> Problem requirements: Copy out each line of the material in which the word "header" can be found.

> Provided information:

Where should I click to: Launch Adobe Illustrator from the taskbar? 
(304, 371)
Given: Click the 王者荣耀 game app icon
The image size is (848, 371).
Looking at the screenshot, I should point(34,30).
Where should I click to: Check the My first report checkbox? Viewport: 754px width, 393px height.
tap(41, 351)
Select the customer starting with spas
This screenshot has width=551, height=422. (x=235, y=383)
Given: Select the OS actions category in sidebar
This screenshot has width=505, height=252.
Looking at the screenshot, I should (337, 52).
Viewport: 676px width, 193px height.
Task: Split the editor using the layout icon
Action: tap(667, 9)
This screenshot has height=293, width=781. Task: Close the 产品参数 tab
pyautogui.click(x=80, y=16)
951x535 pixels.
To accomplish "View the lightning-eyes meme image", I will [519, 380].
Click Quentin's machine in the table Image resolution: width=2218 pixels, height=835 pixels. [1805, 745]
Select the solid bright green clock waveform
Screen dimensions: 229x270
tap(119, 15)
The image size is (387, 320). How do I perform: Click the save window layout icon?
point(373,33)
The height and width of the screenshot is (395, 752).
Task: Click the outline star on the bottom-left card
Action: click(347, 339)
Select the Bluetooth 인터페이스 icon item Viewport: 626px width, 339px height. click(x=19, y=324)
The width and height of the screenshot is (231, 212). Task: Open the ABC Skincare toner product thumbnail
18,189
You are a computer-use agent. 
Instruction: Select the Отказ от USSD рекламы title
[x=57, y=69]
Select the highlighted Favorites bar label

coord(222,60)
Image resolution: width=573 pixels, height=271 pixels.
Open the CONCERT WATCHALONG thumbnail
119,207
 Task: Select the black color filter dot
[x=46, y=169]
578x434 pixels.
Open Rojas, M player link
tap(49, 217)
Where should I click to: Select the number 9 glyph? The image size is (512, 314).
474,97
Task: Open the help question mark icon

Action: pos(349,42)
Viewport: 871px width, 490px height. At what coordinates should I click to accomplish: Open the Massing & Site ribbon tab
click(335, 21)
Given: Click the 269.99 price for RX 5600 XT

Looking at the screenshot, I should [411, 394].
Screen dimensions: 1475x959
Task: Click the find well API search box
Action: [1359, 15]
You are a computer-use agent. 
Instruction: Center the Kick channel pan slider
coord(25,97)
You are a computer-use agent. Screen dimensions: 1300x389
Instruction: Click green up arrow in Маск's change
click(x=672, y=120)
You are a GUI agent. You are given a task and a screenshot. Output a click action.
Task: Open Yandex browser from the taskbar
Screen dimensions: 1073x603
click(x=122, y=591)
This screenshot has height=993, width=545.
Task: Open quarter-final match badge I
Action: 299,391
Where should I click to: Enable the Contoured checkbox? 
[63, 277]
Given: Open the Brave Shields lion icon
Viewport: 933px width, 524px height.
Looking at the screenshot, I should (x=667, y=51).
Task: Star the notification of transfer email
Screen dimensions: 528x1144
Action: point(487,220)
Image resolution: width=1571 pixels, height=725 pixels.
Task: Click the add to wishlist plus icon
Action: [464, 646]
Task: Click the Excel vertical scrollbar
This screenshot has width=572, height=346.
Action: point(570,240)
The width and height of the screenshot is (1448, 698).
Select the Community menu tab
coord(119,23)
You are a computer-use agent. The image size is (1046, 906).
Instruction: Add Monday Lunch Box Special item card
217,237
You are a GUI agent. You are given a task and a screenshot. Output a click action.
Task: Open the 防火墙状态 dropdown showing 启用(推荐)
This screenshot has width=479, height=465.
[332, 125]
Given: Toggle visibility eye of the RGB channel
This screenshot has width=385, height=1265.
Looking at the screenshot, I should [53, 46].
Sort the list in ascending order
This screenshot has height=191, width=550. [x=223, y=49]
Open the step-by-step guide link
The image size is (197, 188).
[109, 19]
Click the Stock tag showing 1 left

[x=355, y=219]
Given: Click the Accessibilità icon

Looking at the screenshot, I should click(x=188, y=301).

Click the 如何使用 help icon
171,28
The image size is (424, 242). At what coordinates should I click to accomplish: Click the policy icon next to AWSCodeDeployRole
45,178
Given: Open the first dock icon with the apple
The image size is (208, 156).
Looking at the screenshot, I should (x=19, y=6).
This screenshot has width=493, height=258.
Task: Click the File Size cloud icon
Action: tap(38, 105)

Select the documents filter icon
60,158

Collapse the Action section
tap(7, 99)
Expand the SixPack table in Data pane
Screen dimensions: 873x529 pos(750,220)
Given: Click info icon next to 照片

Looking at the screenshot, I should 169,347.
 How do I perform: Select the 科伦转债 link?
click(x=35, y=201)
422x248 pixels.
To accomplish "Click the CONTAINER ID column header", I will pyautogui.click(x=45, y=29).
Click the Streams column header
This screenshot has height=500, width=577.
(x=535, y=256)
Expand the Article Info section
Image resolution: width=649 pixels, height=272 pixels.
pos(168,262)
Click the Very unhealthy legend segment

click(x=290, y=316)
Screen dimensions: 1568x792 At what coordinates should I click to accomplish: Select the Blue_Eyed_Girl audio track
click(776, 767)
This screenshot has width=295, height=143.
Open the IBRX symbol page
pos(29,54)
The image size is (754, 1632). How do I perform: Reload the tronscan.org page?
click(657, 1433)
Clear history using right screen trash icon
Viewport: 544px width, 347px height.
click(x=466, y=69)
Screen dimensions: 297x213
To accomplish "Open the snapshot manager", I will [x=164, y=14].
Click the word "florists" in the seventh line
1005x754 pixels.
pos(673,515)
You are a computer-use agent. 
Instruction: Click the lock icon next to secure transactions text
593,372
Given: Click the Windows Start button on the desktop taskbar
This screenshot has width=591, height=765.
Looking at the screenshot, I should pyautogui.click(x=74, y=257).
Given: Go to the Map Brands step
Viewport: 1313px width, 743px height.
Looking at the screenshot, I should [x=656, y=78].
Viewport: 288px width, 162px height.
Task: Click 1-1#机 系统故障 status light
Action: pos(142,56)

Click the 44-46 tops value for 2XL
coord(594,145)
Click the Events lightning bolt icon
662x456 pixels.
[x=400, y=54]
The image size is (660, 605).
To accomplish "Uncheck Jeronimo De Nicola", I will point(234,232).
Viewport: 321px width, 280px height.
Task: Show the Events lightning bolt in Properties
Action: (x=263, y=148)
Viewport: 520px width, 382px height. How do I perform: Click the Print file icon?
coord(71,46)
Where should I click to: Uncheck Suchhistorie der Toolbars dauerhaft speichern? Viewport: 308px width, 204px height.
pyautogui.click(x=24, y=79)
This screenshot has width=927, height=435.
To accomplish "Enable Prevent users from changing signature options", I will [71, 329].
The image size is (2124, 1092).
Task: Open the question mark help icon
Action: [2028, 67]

> Written solution:
To accomplish "Click the CONTAINER ID column header", I will pyautogui.click(x=45, y=29).
Click the Streams column header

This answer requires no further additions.